A recent poll from the Baldwin Wallace University Community Research Institute had Mike DeWine, the Republican gubernatorial nominee, at 39.4 percent and Rich Cordray, the Democratic nominee, at 38.8 percent, a statistical dead-heat. The poll has two minor-party candidates at a combined 6 percent – which seems rather high.
It also had 15.8 percent of those polled undecided. That too seems like a lot of people who haven’t made up their minds with the election only days away.
Other polls have shown a virtual tie between DeWine and Cordray.
The two candidates are pulling out all the stops flooding the airwaves with commercials and having high-profile surrogates campaign for them, including President Donald Trump and Vice President Mike Pence for DeWine, and former Vice President Joe Biden in Youngstown this past Monday for Cordray as well as U.S. Sen. Elizabeth Warren of Massachusetts. Former President Barack Obama also campaigned for Cordray in September.
Based on history, this should be a good year for Democrats. Traditionally, the opposition party to the president does well in midterm elections such as this.
National election experts expect Democrats to capture the U.S. House. It’s unlikely they’ll regain control of the U.S. Senate even though Republicans rule it by a slim 51-49 majority.
In Ohio, U.S. Sen. Sherrod Brown, the incumbent Democrat, is poised to be re-elected to a third six-year term. His Republican opponent, U.S. Rep. Jim Renacci, hasn’t gained much traction.
The Baldwin Wallace poll has Brown with 51.2 percent to 31.7 for Renacci. I don’t think it will be a nearly 20-point blowout, but the race isn’t going to be close.
The same poll has Democrats ahead, typically not by much, in the races for attorney general, auditor, secretary of state and treasurer. However, the poll also has undecided voters anywhere from 20.8 percent to 22.8 percent.
If the poll is accurate it seems as though plenty will be deciding who they’re voting for at the last possible minute.
One interesting question in the poll is about who people favor in U.S. House races. Currently, there are 12 Republican House members and 4 Democrats in Ohio.
The poll shows people favor Democratic candidates 42.6 percent compared to Republicans with 39 percent.

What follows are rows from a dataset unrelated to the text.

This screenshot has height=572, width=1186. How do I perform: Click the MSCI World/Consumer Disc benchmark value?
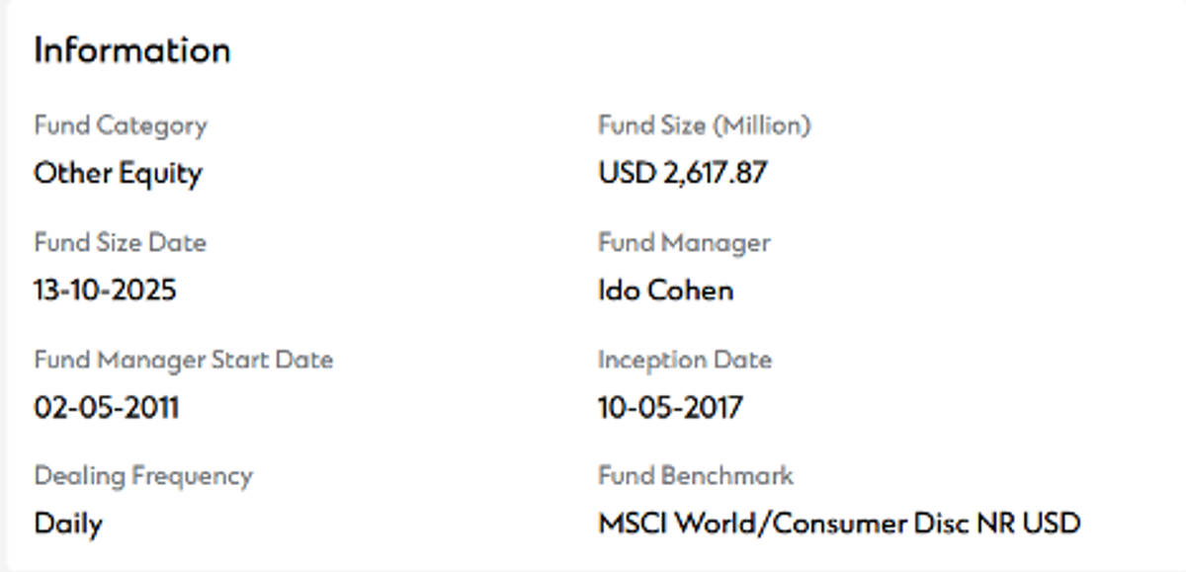point(839,523)
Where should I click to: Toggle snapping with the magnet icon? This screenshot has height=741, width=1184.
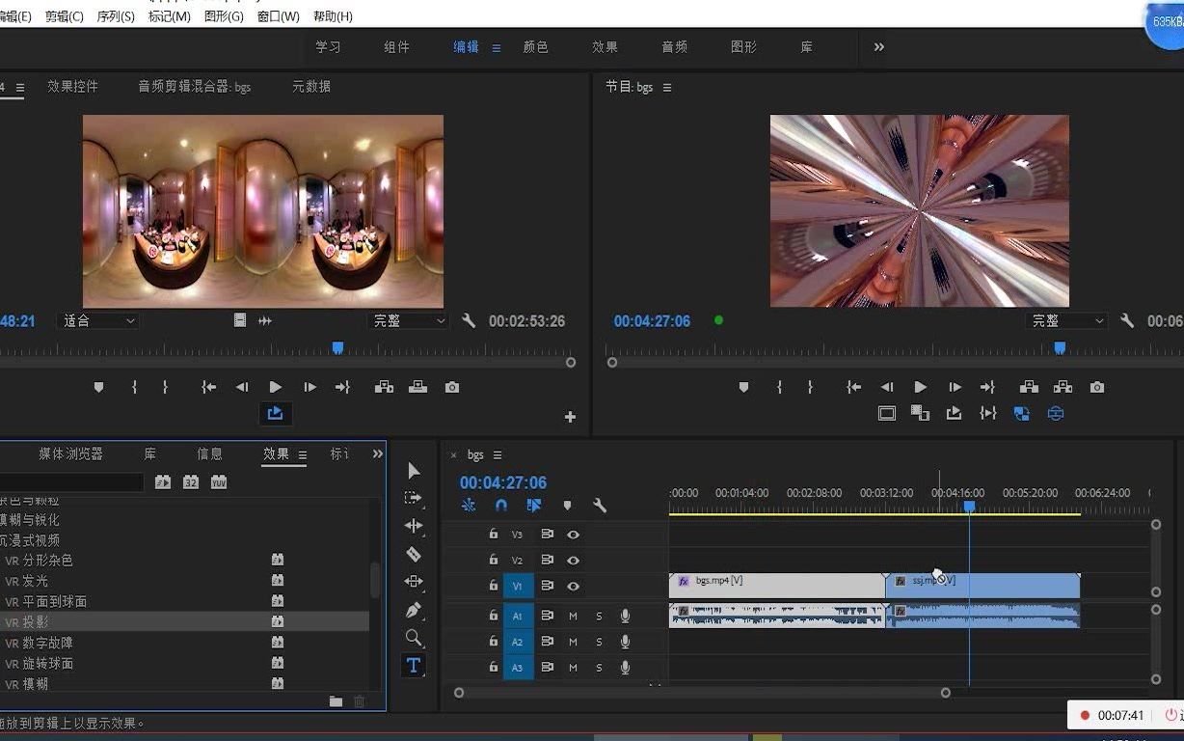tap(500, 505)
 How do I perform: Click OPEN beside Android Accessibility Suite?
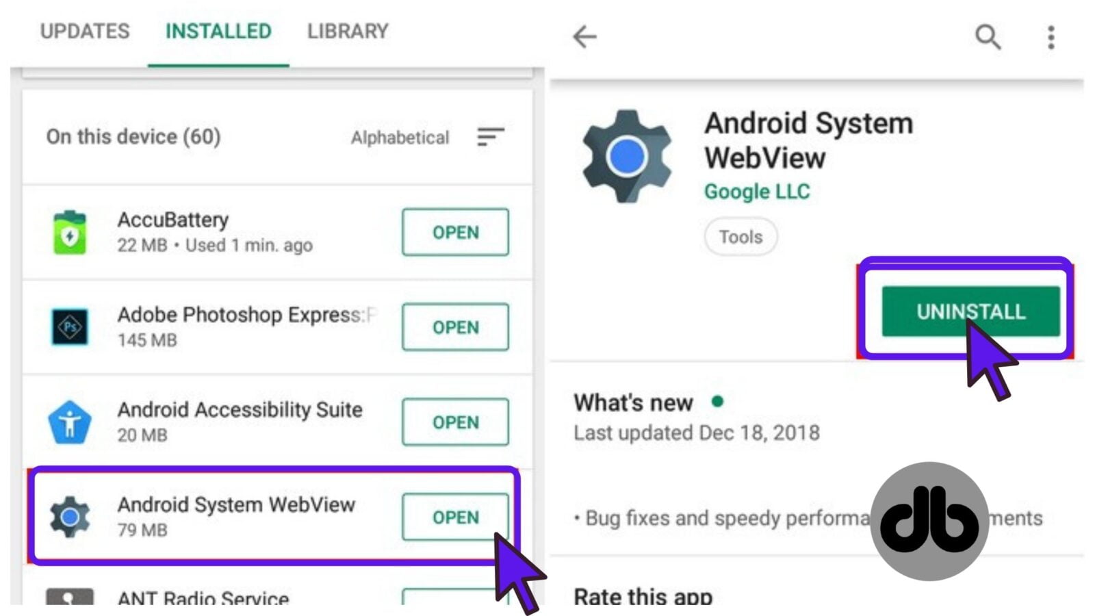[x=455, y=422]
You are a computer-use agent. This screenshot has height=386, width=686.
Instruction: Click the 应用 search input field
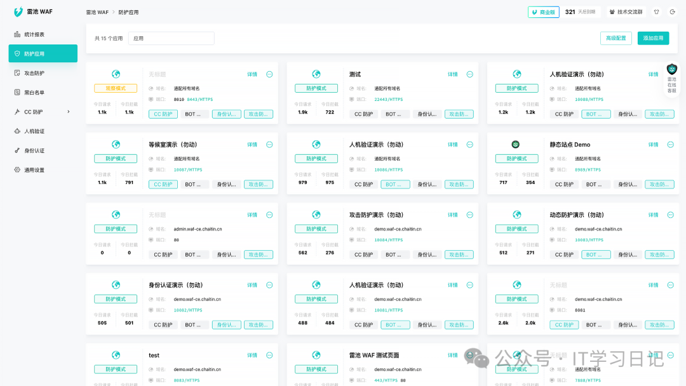172,38
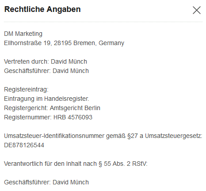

But there are perhaps three or four competitive House races – all currently controlled by Republicans – in Ohio, and it’s likely to be a struggle for Democrats to pick up more than two.
Turnout is the key to winning elections, and that seems to be a plus for Democrats this year. That’s because turnout is expected to be pretty good.
Cleveland.com had an interesting breakdown in a Tuesday article of gubernatorial elections since 1982.
It showed that when turnout is higher than 50 percent, Democrats have won the governor’s race three out of four times.
When turnout is under 50 percent, Republicans are 5-0 in governor races.
If the statewide races are as tight as predicted, expect a long night Tuesday.